Top of Material to process

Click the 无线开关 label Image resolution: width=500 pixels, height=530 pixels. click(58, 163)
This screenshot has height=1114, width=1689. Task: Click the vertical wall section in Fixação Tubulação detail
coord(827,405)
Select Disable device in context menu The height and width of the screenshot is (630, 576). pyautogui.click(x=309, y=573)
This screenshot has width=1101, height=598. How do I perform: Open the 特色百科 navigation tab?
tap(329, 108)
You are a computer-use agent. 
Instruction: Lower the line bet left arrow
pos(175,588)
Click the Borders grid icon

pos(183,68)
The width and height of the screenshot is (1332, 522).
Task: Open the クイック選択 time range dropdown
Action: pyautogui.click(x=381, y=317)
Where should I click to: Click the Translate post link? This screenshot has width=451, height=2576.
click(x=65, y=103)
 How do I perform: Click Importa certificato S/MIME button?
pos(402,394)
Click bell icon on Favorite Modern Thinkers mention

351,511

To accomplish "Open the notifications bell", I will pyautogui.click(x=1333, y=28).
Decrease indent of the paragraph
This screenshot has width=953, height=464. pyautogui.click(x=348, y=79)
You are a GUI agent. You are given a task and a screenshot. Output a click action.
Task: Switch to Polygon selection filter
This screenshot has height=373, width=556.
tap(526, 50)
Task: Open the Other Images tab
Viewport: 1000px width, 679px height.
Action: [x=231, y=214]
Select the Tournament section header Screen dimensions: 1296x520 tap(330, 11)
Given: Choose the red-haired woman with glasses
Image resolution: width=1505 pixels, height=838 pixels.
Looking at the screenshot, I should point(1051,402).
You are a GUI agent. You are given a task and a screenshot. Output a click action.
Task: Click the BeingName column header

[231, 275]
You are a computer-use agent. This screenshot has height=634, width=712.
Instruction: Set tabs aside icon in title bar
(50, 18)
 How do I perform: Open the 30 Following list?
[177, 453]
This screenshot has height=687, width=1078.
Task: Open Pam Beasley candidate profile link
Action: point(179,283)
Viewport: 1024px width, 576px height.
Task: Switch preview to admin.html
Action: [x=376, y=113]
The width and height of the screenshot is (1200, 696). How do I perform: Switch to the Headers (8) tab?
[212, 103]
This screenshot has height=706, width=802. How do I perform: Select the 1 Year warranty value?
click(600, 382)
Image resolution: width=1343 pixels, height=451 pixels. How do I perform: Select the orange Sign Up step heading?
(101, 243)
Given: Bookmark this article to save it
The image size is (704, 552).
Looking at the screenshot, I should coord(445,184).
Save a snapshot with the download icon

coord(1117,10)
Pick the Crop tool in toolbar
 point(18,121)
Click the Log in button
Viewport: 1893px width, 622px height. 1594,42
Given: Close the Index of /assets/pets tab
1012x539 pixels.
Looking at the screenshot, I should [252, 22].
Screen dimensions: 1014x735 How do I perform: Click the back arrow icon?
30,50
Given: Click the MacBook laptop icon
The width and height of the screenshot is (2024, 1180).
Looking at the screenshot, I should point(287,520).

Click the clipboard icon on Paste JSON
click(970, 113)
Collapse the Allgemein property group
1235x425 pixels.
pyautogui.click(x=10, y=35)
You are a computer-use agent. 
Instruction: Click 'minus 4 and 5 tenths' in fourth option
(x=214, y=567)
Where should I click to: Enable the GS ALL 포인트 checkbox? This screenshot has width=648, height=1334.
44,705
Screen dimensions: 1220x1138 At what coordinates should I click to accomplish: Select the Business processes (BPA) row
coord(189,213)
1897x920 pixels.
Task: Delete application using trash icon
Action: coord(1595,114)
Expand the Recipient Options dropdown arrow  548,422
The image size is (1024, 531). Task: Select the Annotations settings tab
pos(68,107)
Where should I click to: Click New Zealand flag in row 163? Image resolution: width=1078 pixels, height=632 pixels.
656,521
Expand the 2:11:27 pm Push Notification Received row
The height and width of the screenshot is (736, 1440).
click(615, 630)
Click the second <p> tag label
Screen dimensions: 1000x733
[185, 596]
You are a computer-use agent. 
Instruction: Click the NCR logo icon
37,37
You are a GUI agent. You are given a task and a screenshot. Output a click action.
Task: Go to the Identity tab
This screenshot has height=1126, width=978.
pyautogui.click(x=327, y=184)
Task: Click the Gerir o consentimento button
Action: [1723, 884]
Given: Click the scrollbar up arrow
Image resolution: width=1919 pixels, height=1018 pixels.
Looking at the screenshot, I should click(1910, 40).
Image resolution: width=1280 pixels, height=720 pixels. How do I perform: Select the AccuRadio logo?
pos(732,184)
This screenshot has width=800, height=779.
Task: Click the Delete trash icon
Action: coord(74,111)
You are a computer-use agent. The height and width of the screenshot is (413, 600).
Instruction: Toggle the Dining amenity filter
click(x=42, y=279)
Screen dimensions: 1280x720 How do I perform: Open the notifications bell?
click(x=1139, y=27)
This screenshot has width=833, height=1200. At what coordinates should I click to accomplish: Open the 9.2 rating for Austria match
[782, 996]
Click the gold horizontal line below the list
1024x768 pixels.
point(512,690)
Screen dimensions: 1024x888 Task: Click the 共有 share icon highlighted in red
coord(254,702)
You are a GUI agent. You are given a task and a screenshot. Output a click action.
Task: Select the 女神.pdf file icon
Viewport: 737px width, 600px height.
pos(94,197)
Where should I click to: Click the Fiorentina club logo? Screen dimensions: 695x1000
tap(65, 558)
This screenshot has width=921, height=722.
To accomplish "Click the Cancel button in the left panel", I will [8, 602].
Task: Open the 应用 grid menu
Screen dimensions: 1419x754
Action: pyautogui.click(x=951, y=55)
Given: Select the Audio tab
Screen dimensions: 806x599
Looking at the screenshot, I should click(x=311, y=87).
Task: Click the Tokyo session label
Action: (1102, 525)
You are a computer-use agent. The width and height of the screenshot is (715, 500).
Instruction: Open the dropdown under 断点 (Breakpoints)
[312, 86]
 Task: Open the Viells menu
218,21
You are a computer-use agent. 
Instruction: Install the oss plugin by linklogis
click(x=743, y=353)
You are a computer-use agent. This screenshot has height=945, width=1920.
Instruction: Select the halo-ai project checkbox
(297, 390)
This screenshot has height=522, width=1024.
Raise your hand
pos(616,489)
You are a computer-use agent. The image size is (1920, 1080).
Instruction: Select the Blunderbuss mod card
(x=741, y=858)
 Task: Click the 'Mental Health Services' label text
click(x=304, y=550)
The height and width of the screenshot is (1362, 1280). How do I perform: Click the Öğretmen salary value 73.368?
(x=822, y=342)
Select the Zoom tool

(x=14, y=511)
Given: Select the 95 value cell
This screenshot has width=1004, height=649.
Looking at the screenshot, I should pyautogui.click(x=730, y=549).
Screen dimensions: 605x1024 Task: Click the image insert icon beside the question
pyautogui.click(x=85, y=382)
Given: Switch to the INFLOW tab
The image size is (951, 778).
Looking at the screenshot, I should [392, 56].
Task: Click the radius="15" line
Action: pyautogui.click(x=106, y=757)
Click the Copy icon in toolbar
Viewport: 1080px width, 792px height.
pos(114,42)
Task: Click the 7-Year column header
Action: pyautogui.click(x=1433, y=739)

Bottom of Material to process

• [What is needed]:
Output the lines above exactly, but only those between the line holding "Task: Open the Viells menu" and the line holding "Given: Switch to the INFLOW tab", inclusive.

• [Task result]:
 Task: Open the Viells menu
218,21
You are a computer-use agent. 
Instruction: Install the oss plugin by linklogis
click(x=743, y=353)
You are a computer-use agent. This screenshot has height=945, width=1920.
Instruction: Select the halo-ai project checkbox
(297, 390)
This screenshot has height=522, width=1024.
Raise your hand
pos(616,489)
You are a computer-use agent. The image size is (1920, 1080).
Instruction: Select the Blunderbuss mod card
(x=741, y=858)
 Task: Click the 'Mental Health Services' label text
click(x=304, y=550)
The height and width of the screenshot is (1362, 1280). How do I perform: Click the Öğretmen salary value 73.368?
(x=822, y=342)
Select the Zoom tool

(x=14, y=511)
Given: Select the 95 value cell
This screenshot has width=1004, height=649.
Looking at the screenshot, I should pyautogui.click(x=730, y=549).
Screen dimensions: 605x1024 Task: Click the image insert icon beside the question
pyautogui.click(x=85, y=382)
Given: Switch to the INFLOW tab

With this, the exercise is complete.